[Collected data entries]
━━━━━━━━━━━━━━━━
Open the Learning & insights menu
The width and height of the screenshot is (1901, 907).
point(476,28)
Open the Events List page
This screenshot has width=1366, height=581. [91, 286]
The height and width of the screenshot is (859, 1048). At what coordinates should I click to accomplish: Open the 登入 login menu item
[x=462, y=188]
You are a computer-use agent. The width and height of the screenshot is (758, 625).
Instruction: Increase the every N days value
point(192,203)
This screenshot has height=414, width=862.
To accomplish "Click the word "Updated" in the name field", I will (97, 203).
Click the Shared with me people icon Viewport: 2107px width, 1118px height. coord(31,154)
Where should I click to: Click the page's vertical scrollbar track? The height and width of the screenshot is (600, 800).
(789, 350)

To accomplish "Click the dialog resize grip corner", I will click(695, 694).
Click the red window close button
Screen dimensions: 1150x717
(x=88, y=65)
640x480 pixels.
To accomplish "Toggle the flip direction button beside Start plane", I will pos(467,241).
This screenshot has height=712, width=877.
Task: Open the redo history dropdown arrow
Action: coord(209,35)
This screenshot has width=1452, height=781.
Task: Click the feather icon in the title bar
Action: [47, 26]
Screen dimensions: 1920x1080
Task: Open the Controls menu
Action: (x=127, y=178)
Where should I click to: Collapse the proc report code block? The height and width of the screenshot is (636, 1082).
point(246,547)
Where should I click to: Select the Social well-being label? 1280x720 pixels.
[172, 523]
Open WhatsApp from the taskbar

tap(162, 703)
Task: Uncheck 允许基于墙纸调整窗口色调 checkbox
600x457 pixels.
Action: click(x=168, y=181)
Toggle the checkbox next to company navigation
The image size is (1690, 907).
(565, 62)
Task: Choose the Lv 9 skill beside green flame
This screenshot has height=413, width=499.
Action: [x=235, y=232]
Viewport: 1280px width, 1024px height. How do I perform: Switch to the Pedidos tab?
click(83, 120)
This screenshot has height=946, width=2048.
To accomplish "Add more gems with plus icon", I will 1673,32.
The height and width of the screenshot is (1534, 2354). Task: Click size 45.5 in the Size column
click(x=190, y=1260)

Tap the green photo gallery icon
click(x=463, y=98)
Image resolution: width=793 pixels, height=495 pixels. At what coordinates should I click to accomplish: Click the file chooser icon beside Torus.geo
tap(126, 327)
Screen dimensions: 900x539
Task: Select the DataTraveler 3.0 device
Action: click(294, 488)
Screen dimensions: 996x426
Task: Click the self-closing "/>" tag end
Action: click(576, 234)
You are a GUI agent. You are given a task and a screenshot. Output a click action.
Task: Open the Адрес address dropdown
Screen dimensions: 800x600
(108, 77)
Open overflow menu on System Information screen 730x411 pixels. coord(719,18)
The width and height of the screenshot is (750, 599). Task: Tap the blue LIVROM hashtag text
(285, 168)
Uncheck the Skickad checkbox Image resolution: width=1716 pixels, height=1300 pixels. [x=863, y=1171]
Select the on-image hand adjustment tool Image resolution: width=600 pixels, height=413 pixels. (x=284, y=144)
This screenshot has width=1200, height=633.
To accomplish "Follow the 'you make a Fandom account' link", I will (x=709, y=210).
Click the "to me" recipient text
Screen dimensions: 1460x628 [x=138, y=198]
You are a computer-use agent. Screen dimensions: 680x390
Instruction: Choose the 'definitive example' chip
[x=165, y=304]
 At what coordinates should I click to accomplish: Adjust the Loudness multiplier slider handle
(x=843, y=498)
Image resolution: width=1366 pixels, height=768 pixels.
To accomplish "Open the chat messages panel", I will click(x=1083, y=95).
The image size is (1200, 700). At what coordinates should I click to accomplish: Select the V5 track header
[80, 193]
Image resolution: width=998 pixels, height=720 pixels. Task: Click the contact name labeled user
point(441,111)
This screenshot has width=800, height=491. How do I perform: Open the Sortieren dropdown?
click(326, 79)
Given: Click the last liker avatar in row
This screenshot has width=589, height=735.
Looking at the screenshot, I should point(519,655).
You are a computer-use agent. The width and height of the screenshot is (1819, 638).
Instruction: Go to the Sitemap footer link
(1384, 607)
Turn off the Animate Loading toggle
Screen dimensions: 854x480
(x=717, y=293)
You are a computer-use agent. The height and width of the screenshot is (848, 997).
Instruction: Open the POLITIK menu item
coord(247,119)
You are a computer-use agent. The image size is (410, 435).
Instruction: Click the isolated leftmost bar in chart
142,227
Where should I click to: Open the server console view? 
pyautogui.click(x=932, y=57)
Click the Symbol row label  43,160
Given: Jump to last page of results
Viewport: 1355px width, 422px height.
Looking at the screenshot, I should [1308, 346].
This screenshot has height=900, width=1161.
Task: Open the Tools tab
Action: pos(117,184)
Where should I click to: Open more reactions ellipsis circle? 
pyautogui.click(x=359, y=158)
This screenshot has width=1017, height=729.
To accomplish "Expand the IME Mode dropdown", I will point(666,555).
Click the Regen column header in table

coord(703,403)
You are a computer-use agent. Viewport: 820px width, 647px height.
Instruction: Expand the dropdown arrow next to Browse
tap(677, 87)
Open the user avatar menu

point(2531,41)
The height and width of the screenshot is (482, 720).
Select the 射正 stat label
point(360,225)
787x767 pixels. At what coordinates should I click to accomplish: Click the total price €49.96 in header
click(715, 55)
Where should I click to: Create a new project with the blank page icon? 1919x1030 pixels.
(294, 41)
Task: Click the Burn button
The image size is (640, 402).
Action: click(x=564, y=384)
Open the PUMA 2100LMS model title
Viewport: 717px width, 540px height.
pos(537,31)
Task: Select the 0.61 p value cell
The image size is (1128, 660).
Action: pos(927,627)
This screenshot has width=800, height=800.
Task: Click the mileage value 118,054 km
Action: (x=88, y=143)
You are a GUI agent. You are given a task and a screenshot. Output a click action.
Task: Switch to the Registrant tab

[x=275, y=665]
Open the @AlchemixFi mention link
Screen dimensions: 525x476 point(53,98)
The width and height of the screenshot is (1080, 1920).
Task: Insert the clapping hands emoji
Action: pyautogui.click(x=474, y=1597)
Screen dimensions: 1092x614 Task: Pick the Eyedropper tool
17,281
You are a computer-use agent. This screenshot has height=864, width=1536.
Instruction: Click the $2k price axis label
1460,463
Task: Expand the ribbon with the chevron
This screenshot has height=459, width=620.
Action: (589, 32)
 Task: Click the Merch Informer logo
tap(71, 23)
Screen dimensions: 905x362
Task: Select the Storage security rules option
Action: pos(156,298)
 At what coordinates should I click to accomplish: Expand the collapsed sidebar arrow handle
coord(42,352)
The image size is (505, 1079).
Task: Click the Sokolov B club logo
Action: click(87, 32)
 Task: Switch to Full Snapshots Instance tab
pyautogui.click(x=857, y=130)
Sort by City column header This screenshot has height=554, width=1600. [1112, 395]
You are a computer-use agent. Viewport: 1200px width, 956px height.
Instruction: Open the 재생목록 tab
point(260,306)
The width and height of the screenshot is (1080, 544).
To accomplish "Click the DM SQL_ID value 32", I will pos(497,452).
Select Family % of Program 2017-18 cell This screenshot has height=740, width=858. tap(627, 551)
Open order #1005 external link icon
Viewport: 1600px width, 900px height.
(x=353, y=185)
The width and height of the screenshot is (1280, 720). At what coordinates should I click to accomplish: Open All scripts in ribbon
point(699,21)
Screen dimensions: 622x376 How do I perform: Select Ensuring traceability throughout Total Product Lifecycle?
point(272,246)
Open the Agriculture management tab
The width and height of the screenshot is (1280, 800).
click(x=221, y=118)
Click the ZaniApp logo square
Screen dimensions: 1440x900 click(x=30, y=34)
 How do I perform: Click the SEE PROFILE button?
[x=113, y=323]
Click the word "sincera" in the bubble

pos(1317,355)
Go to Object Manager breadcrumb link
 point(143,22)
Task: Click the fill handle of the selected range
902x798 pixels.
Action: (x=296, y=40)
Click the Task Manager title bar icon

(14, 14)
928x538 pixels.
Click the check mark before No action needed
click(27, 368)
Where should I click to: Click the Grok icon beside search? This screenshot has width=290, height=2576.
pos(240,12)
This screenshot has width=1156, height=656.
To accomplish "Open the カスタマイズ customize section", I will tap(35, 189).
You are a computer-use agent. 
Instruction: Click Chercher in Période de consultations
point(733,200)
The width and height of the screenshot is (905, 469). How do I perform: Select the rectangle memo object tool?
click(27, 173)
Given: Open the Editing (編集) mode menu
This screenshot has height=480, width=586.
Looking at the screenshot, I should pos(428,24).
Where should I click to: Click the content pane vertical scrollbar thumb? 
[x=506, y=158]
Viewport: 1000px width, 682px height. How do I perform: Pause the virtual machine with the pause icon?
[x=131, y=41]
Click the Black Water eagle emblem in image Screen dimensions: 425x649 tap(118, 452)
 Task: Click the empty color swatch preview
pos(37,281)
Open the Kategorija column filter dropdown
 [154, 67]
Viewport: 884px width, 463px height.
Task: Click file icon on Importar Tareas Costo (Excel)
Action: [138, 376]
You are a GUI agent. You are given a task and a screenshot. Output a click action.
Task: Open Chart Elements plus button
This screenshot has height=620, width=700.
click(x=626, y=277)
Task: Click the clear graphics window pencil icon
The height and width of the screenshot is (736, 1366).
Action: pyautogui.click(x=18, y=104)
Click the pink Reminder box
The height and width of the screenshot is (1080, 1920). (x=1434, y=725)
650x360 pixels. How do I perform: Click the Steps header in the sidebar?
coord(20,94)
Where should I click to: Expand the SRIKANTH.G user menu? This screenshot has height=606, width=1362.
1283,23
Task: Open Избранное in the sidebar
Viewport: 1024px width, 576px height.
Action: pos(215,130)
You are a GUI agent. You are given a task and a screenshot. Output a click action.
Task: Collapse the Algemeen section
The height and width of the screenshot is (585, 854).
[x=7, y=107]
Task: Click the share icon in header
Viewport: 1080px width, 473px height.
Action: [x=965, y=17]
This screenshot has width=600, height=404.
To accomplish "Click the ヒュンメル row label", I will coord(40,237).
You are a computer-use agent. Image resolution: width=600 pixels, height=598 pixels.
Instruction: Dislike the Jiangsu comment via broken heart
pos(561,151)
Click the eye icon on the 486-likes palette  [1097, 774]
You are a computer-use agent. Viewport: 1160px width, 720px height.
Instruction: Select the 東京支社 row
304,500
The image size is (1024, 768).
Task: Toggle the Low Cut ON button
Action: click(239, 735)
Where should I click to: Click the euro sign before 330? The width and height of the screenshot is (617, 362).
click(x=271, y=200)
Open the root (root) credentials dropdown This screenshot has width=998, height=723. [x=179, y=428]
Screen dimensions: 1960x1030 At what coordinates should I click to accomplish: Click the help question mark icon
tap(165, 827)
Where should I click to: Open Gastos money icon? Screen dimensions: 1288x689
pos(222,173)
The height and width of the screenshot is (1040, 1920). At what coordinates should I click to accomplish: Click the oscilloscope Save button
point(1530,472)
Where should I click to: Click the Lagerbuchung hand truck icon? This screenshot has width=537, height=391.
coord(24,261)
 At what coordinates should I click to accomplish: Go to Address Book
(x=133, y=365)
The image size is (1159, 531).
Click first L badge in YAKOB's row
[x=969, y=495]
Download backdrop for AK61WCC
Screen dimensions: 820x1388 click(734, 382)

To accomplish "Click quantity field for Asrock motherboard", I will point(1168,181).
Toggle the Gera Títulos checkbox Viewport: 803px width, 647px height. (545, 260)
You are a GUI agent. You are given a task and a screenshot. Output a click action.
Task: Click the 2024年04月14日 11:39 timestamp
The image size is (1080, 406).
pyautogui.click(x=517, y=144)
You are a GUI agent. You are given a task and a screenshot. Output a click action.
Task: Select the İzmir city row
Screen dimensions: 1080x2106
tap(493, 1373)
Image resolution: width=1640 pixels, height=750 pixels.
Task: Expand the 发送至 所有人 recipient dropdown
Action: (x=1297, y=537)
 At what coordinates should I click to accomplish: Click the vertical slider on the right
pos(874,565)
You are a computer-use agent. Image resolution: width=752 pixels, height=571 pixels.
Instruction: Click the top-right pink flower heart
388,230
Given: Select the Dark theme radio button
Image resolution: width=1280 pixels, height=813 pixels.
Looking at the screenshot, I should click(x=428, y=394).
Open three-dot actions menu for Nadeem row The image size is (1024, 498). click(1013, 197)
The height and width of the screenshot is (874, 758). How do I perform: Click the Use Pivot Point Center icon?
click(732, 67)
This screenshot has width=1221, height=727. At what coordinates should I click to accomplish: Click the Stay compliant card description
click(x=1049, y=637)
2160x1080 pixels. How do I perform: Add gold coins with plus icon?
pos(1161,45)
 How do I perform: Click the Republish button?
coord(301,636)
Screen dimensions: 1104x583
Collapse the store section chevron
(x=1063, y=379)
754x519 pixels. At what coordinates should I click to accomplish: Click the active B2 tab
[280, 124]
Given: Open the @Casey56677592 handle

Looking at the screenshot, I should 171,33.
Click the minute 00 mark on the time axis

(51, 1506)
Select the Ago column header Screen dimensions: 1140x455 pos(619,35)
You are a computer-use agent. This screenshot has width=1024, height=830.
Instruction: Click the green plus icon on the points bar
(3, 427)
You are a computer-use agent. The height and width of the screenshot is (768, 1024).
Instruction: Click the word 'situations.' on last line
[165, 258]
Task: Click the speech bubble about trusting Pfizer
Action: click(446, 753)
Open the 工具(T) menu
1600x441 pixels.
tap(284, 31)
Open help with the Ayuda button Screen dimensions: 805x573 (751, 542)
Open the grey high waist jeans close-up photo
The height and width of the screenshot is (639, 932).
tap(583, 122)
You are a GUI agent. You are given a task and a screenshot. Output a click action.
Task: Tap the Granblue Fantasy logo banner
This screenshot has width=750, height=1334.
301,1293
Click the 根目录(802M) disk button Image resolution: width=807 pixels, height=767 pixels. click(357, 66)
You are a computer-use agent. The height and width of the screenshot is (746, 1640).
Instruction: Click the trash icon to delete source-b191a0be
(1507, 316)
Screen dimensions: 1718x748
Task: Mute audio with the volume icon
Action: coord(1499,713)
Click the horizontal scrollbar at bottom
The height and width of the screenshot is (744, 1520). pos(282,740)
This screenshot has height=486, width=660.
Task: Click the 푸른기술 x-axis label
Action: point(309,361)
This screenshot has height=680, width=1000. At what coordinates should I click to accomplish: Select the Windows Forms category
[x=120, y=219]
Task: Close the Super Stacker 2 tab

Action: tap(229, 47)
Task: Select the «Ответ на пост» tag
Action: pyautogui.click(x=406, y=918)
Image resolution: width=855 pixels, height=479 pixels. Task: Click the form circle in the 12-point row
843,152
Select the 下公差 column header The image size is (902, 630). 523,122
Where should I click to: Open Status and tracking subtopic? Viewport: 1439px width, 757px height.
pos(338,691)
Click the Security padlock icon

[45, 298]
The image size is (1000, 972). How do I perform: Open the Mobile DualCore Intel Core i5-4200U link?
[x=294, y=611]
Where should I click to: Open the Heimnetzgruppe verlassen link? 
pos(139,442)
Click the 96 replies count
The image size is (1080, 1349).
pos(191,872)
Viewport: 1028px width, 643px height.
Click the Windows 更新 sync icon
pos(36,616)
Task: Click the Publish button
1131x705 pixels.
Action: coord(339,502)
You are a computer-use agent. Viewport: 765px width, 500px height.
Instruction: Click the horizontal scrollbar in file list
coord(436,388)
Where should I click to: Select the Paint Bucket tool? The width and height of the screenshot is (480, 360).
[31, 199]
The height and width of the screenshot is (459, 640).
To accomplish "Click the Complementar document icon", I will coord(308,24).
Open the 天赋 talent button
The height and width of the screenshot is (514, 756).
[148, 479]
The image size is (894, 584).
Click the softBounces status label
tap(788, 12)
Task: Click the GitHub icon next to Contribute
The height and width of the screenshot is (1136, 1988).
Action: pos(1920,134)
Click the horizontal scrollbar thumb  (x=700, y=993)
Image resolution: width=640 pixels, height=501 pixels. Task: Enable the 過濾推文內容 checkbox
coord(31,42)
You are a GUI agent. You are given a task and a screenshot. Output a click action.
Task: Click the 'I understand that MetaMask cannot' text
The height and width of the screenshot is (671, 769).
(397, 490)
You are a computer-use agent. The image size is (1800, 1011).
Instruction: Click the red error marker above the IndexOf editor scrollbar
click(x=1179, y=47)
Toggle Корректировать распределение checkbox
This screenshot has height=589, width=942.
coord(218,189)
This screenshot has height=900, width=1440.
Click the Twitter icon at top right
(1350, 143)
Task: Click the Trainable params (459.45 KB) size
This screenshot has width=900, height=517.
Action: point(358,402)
━━━━━━━━━━━━━━━━
The required answer is the run of lines above, starting at the line with "You are a computer-use agent. Image resolution: width=600" and ending at the line with "You are a computer-use agent. Viewport: 1160px", reproduced exactly with both ends.

You are a computer-use agent. Image resolution: width=600 pixels, height=598 pixels.
Instruction: Dislike the Jiangsu comment via broken heart
pos(561,151)
Click the eye icon on the 486-likes palette  [1097, 774]
You are a computer-use agent. Viewport: 1160px width, 720px height.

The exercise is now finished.